In other words, she is ready to hit the ground running on day one with an understanding of what the board does and what it needs to do.
Esser’s opponent in the race, Republican Nancy Pallozzi, has a different kind of education experience, which is also incredibly valuable. She’s a parent. But learning the workings of the board would take Pallozzi more time.

Esser’s top priority is to not only advocate for more funding for Colorado’s public schools but to push for more equitable funding across the state, doing away with a school finance act that is leaving some school districts on the losing end of state funding.

And she is certainly not wrong that Colorado’s standardized testing regime has too many tests and is taking too much time.

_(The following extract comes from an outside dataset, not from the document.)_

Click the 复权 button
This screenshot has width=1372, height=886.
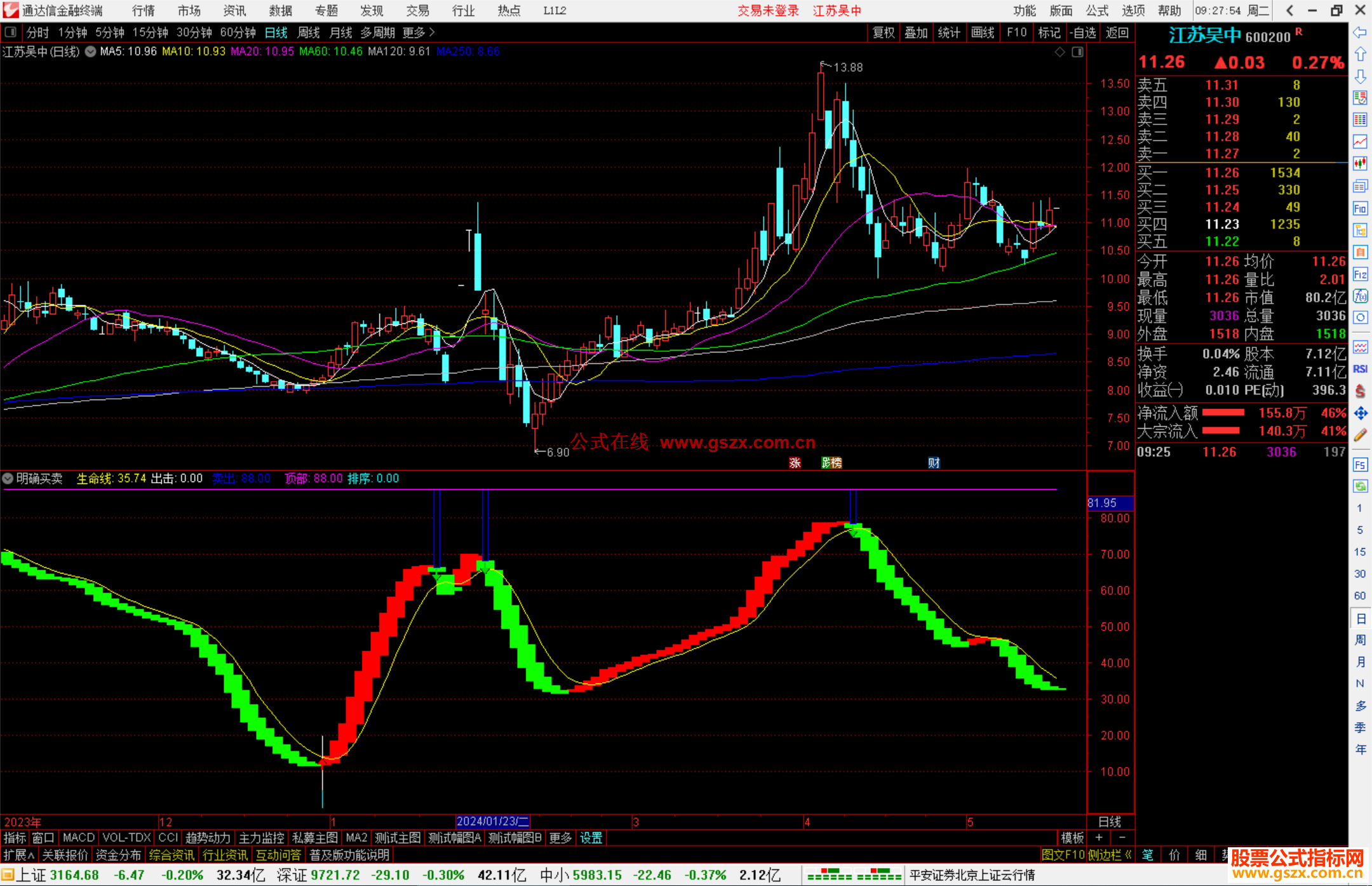884,32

“I’ve seen districts spend more time and more money on testing than I would have ever thought possible and I don’t think we are getting a return on that investment,” Esser said.
We agree. She wants to look at the possibility of moving tests to every other year or drastically reducing them. And she said tests are needed to track student progress, but she would rather rely on the assessments that schools and teachers already are implementing on their own on top of the state assessments.
We do urge Esser to reconsider her opposition to accountability measures called for in state law. One of the most important roles of the state Board of Education is using its powers to demand reform and change at some of the state’s chronically underperforming schools. This is an important role. Esser raises good questions about the efficacy of some of those reforms – there is a mixed legacy of improvement at these schools.

But that mixed legacy is far better than just doing nothing.

Colorado must continue to track school performance. We like that it’s now based on a growth model that takes into account where a student begins and how much progress they make in a year, rather than just a raw achievement score.

But Esser is a dedicated educator who will serve this state well on the Board even if we don’t agree with her on every issue.